[Saved entries]
====

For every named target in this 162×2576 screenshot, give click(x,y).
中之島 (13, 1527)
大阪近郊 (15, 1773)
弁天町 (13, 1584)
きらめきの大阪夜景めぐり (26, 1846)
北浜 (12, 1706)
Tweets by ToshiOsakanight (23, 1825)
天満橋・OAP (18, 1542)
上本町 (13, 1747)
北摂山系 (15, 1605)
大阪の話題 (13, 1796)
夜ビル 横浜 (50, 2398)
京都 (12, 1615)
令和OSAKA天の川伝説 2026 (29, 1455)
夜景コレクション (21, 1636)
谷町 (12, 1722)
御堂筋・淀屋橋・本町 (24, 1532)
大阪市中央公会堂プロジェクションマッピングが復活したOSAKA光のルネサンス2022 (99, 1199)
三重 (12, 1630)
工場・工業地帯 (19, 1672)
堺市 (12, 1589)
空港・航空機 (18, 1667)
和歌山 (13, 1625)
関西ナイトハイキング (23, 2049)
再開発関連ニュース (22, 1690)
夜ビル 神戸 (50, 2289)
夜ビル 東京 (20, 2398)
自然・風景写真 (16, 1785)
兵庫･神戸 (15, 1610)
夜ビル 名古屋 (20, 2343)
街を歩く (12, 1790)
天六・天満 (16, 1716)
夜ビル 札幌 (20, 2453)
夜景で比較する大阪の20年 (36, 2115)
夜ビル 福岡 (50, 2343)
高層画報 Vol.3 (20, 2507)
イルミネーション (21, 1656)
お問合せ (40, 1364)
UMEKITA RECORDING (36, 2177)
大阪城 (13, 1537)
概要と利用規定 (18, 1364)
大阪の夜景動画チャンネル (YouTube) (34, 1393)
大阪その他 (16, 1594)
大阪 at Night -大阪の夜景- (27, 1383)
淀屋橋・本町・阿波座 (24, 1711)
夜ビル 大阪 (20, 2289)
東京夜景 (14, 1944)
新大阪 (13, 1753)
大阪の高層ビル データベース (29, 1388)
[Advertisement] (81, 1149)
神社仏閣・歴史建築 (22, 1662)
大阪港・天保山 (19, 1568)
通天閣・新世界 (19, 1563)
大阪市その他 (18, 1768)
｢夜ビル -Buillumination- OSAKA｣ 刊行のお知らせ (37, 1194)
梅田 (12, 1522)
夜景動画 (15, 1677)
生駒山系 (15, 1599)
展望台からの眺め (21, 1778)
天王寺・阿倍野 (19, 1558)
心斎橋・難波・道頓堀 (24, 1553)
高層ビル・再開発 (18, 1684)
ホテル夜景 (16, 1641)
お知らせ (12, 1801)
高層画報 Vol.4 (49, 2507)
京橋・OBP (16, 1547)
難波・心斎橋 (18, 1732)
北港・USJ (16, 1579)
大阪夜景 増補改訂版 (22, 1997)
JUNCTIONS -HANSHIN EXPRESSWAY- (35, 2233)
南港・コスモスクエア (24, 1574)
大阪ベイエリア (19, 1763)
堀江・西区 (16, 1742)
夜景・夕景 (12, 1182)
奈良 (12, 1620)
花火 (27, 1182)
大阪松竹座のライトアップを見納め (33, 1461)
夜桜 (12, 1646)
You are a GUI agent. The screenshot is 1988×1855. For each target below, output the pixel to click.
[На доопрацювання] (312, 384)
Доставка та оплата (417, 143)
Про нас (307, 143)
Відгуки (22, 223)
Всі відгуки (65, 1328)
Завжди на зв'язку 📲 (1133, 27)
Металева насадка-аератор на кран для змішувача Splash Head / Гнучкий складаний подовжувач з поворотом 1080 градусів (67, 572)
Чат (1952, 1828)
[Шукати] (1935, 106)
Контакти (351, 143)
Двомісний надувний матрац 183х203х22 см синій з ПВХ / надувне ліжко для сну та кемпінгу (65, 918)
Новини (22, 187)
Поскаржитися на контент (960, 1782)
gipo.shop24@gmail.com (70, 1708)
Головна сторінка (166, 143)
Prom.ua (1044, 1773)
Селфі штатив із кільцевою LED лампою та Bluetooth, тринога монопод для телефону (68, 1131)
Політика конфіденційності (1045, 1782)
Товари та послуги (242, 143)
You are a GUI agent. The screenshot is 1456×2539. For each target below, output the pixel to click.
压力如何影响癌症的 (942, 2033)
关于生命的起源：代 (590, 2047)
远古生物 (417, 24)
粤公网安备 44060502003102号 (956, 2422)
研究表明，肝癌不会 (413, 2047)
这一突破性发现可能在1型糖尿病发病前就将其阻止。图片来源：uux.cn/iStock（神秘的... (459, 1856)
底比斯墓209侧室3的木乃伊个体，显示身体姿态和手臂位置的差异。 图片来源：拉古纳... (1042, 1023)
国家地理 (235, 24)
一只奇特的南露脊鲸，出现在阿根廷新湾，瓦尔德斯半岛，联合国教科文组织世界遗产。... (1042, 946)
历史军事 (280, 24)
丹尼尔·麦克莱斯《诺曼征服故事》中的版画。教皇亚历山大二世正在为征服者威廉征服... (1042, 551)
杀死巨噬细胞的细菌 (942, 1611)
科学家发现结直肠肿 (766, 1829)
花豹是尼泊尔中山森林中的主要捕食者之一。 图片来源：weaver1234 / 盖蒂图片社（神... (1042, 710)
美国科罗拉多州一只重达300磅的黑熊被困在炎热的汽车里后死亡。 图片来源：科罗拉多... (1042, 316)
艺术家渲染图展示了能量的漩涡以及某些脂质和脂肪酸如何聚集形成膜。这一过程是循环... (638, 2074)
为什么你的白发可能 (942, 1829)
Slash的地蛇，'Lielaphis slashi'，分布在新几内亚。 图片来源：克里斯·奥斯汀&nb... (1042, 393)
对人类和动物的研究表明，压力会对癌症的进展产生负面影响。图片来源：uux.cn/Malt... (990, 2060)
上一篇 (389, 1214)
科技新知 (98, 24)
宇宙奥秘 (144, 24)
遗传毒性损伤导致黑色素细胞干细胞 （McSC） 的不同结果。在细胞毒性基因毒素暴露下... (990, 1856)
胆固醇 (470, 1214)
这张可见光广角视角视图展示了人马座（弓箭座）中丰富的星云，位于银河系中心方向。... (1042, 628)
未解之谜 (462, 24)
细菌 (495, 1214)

====

Work request => Return the line that contains "Селфі штатив із" along with every line after it through the end of the entries, exactly, adding nothing.

Result of this task =>
Селфі штатив із кільцевою LED лампою та Bluetooth, тринога монопод для телефону (68, 1131)
Політика конфіденційності (1045, 1782)
Товари та послуги (242, 143)
You are a GUI agent. The screenshot is 1456×2539. For each target below, output the pixel to click.
压力如何影响癌症的 (942, 2033)
关于生命的起源：代 (590, 2047)
远古生物 (417, 24)
粤公网安备 44060502003102号 (956, 2422)
研究表明，肝癌不会 (413, 2047)
这一突破性发现可能在1型糖尿病发病前就将其阻止。图片来源：uux.cn/iStock（神秘的... (459, 1856)
底比斯墓209侧室3的木乃伊个体，显示身体姿态和手臂位置的差异。 图片来源：拉古纳... (1042, 1023)
国家地理 (235, 24)
一只奇特的南露脊鲸，出现在阿根廷新湾，瓦尔德斯半岛，联合国教科文组织世界遗产。... (1042, 946)
历史军事 (280, 24)
丹尼尔·麦克莱斯《诺曼征服故事》中的版画。教皇亚历山大二世正在为征服者威廉征服... (1042, 551)
杀死巨噬细胞的细菌 (942, 1611)
科学家发现结直肠肿 (766, 1829)
花豹是尼泊尔中山森林中的主要捕食者之一。 图片来源：weaver1234 / 盖蒂图片社（神... (1042, 710)
美国科罗拉多州一只重达300磅的黑熊被困在炎热的汽车里后死亡。 图片来源：科罗拉多... (1042, 316)
艺术家渲染图展示了能量的漩涡以及某些脂质和脂肪酸如何聚集形成膜。这一过程是循环... (638, 2074)
为什么你的白发可能 (942, 1829)
Slash的地蛇，'Lielaphis slashi'，分布在新几内亚。 图片来源：克里斯·奥斯汀&nb... (1042, 393)
对人类和动物的研究表明，压力会对癌症的进展产生负面影响。图片来源：uux.cn/Malt... (990, 2060)
上一篇 (389, 1214)
科技新知 (98, 24)
宇宙奥秘 (144, 24)
遗传毒性损伤导致黑色素细胞干细胞 （McSC） 的不同结果。在细胞毒性基因毒素暴露下... (990, 1856)
胆固醇 (470, 1214)
这张可见光广角视角视图展示了人马座（弓箭座）中丰富的星云，位于银河系中心方向。... (1042, 628)
未解之谜 (462, 24)
细菌 (495, 1214)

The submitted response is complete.